(Exercise aim) Below is a listing; repeat exactly the lines from the one containing "969x577 pixels." to the one containing "Task: Click the green", both included.

(Excerpted records)
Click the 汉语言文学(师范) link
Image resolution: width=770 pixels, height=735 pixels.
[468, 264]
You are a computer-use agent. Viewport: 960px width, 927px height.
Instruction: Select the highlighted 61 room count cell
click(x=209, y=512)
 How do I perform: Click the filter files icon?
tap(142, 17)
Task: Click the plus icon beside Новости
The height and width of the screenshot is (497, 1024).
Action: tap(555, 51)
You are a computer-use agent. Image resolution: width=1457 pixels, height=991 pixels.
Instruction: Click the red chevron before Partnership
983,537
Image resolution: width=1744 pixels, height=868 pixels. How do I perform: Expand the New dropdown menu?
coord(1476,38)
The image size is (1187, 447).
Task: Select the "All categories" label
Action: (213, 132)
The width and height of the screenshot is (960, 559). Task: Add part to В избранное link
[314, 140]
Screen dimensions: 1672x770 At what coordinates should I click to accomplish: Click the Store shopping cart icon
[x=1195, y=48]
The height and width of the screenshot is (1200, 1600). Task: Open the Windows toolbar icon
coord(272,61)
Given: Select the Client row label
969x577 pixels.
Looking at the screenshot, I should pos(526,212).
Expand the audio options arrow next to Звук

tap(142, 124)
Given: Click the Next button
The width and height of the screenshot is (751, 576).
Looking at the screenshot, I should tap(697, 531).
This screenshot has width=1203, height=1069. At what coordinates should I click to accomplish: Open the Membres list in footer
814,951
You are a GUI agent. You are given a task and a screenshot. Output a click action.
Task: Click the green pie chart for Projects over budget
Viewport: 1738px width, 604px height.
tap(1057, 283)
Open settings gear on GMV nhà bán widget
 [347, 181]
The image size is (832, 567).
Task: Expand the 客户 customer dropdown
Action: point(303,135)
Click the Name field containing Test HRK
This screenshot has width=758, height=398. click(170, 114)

(Response)
969x577 pixels.
Looking at the screenshot, I should pos(526,212).
Expand the audio options arrow next to Звук

tap(142, 124)
Given: Click the Next button
The width and height of the screenshot is (751, 576).
Looking at the screenshot, I should tap(697, 531).
This screenshot has width=1203, height=1069. At what coordinates should I click to accomplish: Open the Membres list in footer
814,951
You are a GUI agent. You are given a task and a screenshot. Output a click action.
Task: Click the green pie chart for Projects over budget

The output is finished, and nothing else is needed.